Clutter seems to be part of my DNA. Or maybe it’s a learned behavior that I picked up before I was aware of it.
My childhood bedroom was small, but it looked even smaller because I had stuff crammed along every bit of the wall space. The closet was also full, but half of it was taken up by my mother’s clothes.
My mother had clothes in every one of our closets. How she knew where anything was a mystery, although I didn’t think too much about it. It just meant that I had to cram my own things around hers.
Every so often, I would try to rearrange the chaos into some semblance of order. I might have been a packrat, but my need for organization also seems to be innate.
It wasn’t until I moved out for college that I started to be aware that too much stuff was, well … too much. Still, I wasn’t in a minimalist state of mind, either.
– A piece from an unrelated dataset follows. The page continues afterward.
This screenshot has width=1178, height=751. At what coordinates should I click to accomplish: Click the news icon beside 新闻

When I was starting out, I acquired items in a willy-nilly way. If someone was discarding a wicker trunk, I’d offer to take it. If they had an old sofa, I’d be all over that.
My decorating style could be described as necessity with a hint of desperation. It was anything but cohesive.
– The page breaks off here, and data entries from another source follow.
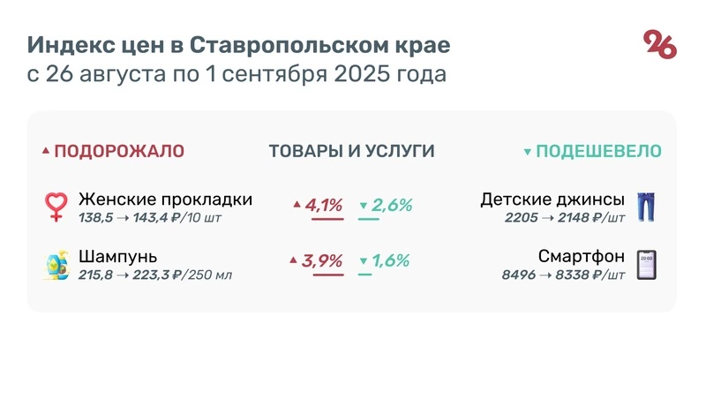Click the female symbol icon
706x399 pixels.
[x=56, y=207]
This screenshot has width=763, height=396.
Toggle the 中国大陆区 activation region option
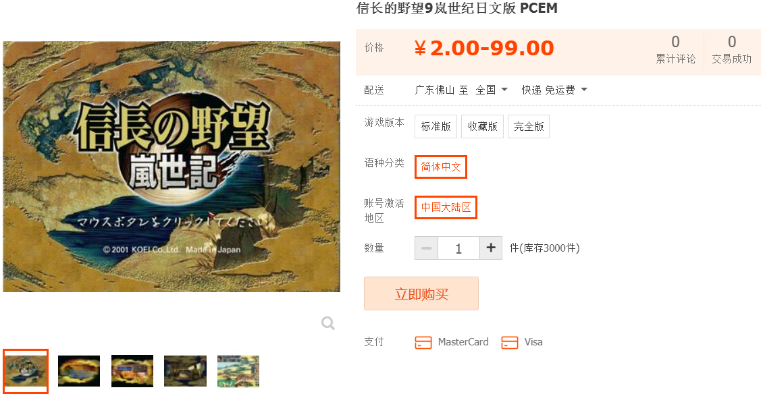pyautogui.click(x=446, y=208)
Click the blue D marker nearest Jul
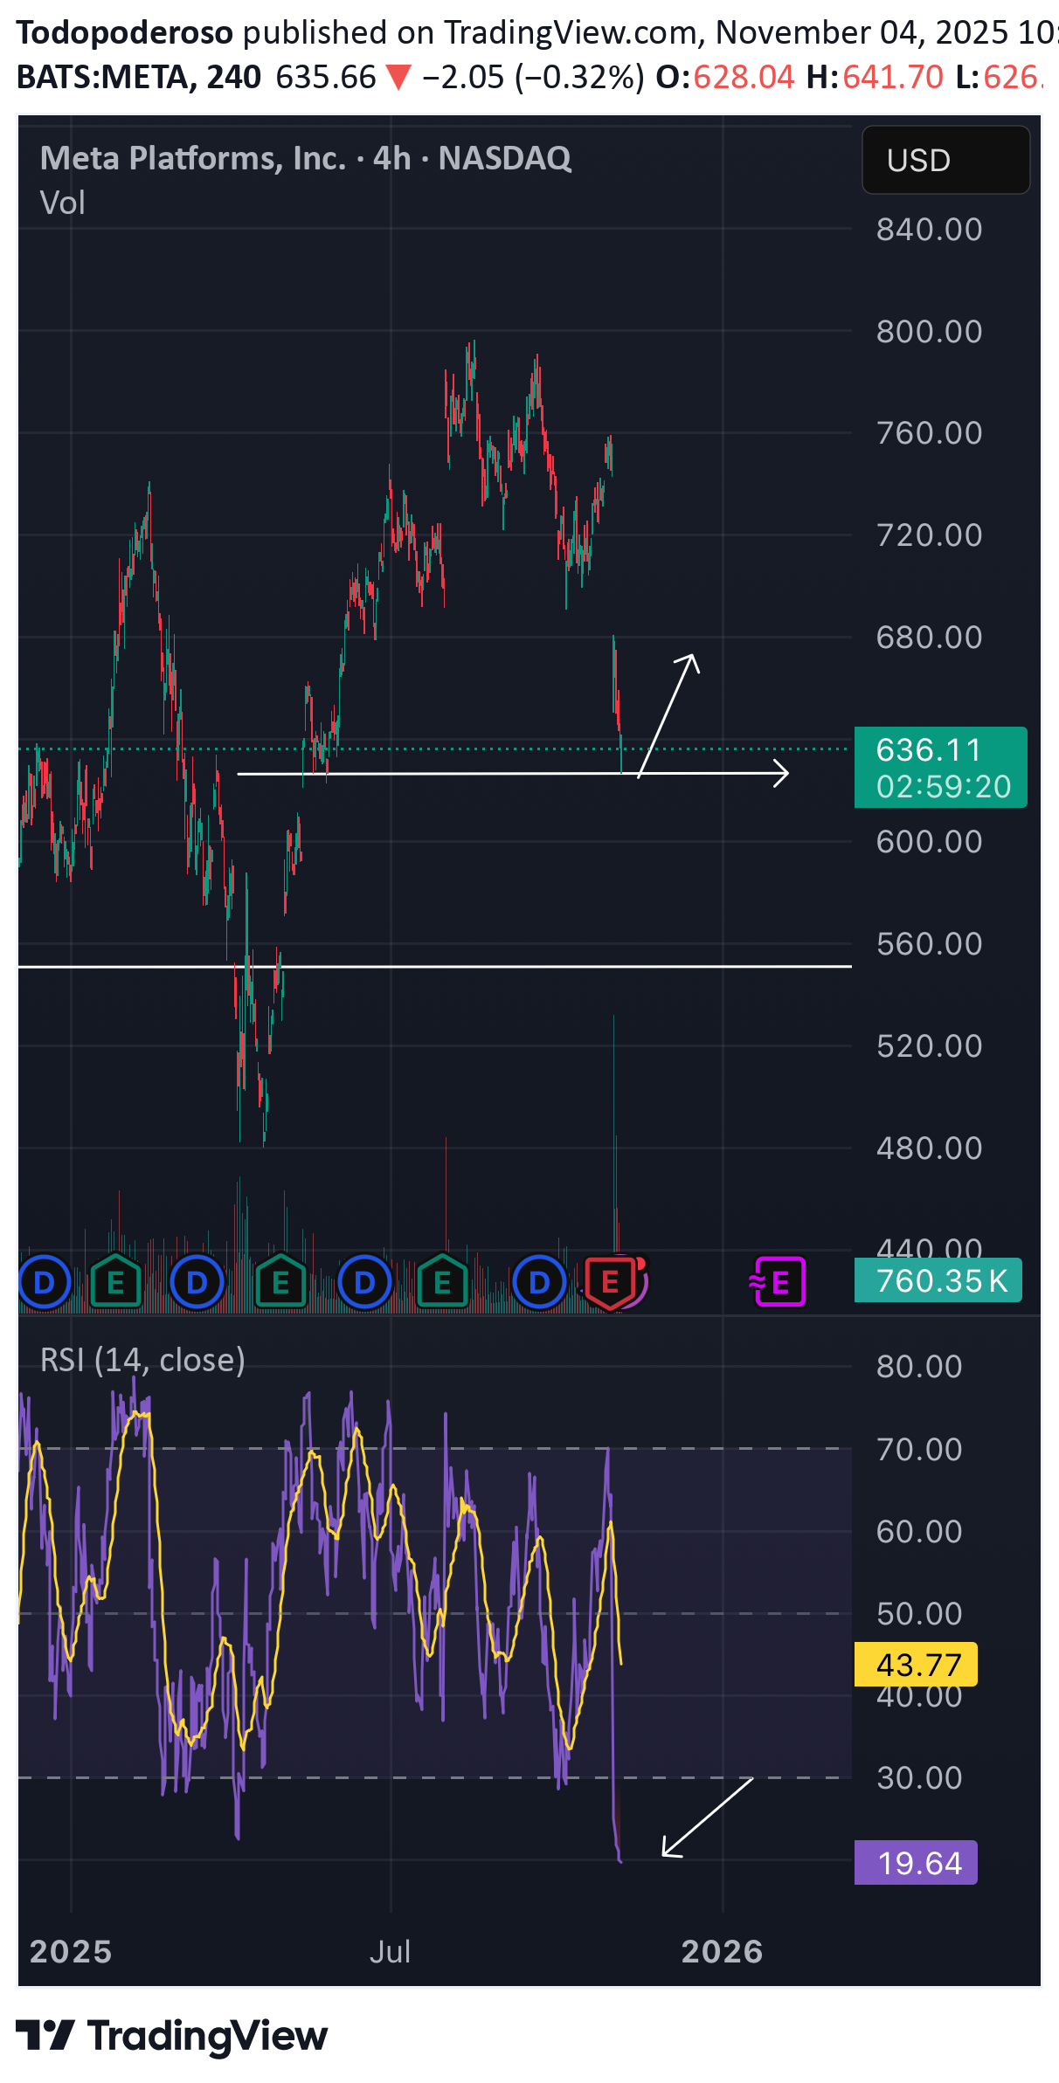The height and width of the screenshot is (2083, 1059). point(364,1282)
The other trait I seem to have picked up from my mother was the reluctance to get rid of anything. My mother grew up in the years right after the Great Depression, and no doubt she learned this from her own parents. Maybe you might need that item later, and you wouldn’t want to have to buy it again, or so the thinking goes.
I didn’t quite go as far with this as my mother, who thought nothing of having items covered in duct tape to hold them together. If something is broken beyond a reasonable repair, out it goes.
After marrying Tony, we embarked on setting up a household together. More thought went into the furniture purchases. But we’ve also been in the same place for almost 30 years. Stuff just accumulates over time, no doubt because we’re sure we’ll get to decluttering someday.
My desire to declutter came in earnest when my mother came to live with us in 2014. Our house has two bedrooms and the one that we used as a study became my mother’s room.
That meant that everything in that room had to go somewhere else. I knew Mom wouldn’t be with us forever, and I wasn’t about to get rid of all my stuff. Of course, that didn’t help the clutter situation.
After Mom died, I had to deal with her stuff and reevaluate ours. That second bedroom now is a hybrid office/guest room, and not everything went back into it.
When the COVID-19 pandemic hit, I was in the middle of a major decluttering project. Once a month I would stop by a donation site with a box or bag of items. I was making progress.
Once we all were trapped in our homes during the lockdown, the rest of the planet got the same idea. The only thing is, I lost all my motivation.
The past few months have found me getting back into the decluttering swing. Maybe it’s because I’m starting to hear an internal clock ticking.
At 55, there’s no longer a biological clock telling me that I’d better have a kid before I run out of time. No, it’s more of a clock reminding me that I’m not getting any younger. The longer I wait, the harder it will be to get rid of all those things. Those steps to the basement are steep, and there’s no telling how long my balky hips and knees are going to want to make that trip.
Also, the reality of living with someone with Alzheimer’s disease is that I don’t know how long Tony will be able to live with me. A day may come when he will have to live in a facility that’s better able to care for him. I just don’t want to be making decisions about household items through the grief I no doubt will feel after that move.
So, I’m dutifully going through everything now. And I laugh at myself when I find a Marshall Field’s sale flyer from 1997. Or an unopened pack of loose-leaf notebook paper that was bought at a Venture store.
Little by little, I’m getting it done, and the sense of relief and accomplishment is palpable.
Of course, I’ve always worked well under a deadline. Happily, though, the time’s not up yet.